## What the task asks:
Reproduce the rows from the start through the line containing "(903, 185).", inclusive, renaming "Describe" to "Name" and leaving everything else unchanged.

- - - - - - -

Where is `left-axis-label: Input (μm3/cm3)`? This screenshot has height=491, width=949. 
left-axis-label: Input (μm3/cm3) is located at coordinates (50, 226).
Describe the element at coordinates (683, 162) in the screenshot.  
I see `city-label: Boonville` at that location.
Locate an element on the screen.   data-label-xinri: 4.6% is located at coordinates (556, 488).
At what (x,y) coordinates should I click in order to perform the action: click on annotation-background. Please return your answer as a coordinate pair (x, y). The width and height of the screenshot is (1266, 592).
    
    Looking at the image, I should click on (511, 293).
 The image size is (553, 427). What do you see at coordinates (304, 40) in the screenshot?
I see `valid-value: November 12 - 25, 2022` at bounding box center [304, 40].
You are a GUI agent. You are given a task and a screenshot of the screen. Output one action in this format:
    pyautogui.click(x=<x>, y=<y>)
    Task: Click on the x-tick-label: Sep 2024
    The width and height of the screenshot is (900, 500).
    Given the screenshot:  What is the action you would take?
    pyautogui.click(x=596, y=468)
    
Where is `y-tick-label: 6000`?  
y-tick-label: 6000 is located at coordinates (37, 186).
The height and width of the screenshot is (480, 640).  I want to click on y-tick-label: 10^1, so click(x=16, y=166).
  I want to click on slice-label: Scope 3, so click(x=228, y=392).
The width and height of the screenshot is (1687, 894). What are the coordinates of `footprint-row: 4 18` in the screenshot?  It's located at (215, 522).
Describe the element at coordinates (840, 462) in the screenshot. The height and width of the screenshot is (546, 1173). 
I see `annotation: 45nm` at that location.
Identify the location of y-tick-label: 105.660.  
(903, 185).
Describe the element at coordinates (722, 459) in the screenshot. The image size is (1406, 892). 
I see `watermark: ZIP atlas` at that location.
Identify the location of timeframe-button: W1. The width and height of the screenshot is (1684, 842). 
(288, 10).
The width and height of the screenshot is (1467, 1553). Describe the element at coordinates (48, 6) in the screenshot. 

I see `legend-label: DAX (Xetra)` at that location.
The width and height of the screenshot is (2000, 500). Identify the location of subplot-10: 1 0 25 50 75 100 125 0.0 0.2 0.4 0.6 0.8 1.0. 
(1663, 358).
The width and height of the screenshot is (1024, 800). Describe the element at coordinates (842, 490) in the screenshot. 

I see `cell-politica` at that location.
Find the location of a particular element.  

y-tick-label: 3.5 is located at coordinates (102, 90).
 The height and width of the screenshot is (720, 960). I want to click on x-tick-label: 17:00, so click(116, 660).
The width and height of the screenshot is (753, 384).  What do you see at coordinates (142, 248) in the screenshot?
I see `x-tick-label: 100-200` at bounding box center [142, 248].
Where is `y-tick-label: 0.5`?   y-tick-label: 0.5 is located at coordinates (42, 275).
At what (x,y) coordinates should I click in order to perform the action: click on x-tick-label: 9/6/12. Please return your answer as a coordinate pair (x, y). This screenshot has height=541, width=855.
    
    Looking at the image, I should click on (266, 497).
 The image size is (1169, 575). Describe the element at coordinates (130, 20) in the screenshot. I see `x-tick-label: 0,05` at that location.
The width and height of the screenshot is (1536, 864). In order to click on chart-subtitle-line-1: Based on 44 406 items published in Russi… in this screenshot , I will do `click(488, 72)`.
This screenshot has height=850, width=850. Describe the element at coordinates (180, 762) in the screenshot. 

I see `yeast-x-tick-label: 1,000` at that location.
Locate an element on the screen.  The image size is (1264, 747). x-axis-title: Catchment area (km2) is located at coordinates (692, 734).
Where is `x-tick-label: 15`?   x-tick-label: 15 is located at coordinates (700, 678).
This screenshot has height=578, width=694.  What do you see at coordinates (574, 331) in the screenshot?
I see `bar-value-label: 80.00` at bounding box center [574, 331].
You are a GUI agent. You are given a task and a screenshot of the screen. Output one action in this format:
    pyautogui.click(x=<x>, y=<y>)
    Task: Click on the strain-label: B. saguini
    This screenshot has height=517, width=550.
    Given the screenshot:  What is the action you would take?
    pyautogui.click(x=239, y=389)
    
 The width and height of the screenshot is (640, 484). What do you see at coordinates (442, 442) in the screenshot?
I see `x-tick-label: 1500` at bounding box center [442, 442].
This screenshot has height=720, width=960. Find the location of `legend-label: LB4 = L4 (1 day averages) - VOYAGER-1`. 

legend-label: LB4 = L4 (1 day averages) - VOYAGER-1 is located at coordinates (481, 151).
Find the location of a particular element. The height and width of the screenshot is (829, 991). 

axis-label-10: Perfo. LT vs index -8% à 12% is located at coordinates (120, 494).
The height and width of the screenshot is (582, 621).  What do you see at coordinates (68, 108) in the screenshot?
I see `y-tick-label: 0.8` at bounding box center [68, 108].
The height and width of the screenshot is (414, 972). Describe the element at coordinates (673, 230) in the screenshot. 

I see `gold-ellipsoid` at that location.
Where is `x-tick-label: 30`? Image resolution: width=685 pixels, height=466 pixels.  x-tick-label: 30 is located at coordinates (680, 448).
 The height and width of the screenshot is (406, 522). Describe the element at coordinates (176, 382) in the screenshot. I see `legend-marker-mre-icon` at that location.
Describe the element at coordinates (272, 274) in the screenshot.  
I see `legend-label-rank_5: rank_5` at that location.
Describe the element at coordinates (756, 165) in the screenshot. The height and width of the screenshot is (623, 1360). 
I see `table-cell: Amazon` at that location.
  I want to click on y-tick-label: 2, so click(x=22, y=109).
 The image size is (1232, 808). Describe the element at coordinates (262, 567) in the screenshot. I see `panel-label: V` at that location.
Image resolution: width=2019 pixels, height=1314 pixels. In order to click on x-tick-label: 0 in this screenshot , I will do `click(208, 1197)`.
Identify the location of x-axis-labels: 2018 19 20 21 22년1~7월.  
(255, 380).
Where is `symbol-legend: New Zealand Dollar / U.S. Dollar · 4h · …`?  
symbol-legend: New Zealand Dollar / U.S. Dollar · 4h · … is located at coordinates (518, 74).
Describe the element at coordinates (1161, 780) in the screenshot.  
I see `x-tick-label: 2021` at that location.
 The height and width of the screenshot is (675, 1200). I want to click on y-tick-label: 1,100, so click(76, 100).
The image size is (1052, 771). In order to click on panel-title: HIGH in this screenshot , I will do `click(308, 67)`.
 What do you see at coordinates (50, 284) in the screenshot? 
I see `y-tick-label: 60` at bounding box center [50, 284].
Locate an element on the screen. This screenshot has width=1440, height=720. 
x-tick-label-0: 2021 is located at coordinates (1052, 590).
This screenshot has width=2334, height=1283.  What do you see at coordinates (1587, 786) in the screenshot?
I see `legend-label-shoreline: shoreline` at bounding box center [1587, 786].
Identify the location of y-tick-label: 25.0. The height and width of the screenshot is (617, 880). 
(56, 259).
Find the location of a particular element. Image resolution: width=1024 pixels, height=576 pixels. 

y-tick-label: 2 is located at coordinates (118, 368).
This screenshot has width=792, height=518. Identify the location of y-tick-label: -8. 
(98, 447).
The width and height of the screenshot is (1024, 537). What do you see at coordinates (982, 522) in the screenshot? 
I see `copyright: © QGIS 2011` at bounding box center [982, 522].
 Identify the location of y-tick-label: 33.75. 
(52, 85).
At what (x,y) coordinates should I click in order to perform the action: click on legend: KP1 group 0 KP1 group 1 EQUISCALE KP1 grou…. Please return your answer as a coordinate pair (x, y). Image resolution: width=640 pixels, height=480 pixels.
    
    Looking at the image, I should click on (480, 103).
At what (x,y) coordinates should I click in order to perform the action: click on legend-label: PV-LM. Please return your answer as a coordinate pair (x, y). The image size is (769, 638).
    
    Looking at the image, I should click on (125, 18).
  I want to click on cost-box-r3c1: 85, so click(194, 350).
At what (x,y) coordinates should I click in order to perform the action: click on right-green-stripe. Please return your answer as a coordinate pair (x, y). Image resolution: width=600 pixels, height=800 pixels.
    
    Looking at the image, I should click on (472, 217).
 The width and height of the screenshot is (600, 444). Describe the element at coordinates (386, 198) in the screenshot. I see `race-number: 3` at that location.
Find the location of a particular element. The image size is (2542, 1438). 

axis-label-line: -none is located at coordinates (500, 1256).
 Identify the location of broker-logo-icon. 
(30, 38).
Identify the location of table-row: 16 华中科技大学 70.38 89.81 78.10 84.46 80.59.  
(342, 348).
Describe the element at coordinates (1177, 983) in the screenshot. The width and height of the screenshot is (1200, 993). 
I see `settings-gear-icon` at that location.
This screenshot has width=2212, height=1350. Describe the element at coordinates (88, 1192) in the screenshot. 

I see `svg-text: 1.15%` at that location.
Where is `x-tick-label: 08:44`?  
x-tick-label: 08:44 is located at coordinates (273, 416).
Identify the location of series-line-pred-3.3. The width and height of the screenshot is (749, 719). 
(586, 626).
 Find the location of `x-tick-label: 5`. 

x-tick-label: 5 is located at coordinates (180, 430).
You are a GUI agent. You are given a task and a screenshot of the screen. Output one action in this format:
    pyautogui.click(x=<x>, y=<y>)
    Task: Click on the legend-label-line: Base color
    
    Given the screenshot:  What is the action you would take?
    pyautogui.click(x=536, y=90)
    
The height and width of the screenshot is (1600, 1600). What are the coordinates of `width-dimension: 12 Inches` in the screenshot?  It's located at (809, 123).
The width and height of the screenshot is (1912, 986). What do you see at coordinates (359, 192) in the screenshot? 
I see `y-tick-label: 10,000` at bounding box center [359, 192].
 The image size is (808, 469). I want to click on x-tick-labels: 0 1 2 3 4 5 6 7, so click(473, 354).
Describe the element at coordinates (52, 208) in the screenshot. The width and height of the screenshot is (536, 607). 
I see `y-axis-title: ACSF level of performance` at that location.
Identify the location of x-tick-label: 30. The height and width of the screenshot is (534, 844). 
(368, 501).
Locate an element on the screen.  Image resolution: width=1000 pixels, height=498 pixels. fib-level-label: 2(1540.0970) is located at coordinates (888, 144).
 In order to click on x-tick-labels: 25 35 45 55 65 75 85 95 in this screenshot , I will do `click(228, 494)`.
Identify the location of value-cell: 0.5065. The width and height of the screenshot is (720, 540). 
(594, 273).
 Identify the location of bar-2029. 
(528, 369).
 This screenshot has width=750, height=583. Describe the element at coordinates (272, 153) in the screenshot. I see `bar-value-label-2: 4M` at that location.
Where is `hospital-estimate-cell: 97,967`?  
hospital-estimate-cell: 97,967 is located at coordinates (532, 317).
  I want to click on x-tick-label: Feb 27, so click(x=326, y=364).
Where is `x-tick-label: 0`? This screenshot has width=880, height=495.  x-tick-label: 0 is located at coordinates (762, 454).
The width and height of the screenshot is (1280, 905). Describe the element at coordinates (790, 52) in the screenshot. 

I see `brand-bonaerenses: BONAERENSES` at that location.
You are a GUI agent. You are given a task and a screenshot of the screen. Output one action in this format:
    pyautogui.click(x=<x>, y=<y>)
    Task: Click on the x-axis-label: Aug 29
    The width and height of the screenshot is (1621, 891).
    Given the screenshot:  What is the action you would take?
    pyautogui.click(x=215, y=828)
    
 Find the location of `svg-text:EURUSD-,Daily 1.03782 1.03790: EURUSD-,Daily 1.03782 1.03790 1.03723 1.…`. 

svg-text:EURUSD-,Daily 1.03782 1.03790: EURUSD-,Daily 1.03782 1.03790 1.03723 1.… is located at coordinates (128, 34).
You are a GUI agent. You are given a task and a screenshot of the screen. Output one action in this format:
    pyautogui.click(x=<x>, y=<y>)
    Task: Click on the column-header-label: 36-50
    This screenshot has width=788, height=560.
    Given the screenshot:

- - - - - - -

## Exercise answer:
Where is `left-axis-label: Input (μm3/cm3)`? This screenshot has height=491, width=949. 
left-axis-label: Input (μm3/cm3) is located at coordinates (50, 226).
Name the element at coordinates (683, 162) in the screenshot.  
I see `city-label: Boonville` at that location.
Locate an element on the screen.   data-label-xinri: 4.6% is located at coordinates (556, 488).
At what (x,y) coordinates should I click in order to perform the action: click on annotation-background. Please return your answer as a coordinate pair (x, y). The width and height of the screenshot is (1266, 592).
    
    Looking at the image, I should click on (511, 293).
 The image size is (553, 427). What do you see at coordinates (304, 40) in the screenshot?
I see `valid-value: November 12 - 25, 2022` at bounding box center [304, 40].
You are a GUI agent. You are given a task and a screenshot of the screen. Output one action in this format:
    pyautogui.click(x=<x>, y=<y>)
    Task: Click on the x-tick-label: Sep 2024
    The width and height of the screenshot is (900, 500).
    Given the screenshot:  What is the action you would take?
    pyautogui.click(x=596, y=468)
    
Where is `y-tick-label: 6000`?  
y-tick-label: 6000 is located at coordinates (37, 186).
The height and width of the screenshot is (480, 640).  I want to click on y-tick-label: 10^1, so click(x=16, y=166).
  I want to click on slice-label: Scope 3, so click(x=228, y=392).
The width and height of the screenshot is (1687, 894). What are the coordinates of `footprint-row: 4 18` in the screenshot?  It's located at (215, 522).
Name the element at coordinates (840, 462) in the screenshot. The height and width of the screenshot is (546, 1173). 
I see `annotation: 45nm` at that location.
Identify the location of y-tick-label: 105.660.  
(903, 185).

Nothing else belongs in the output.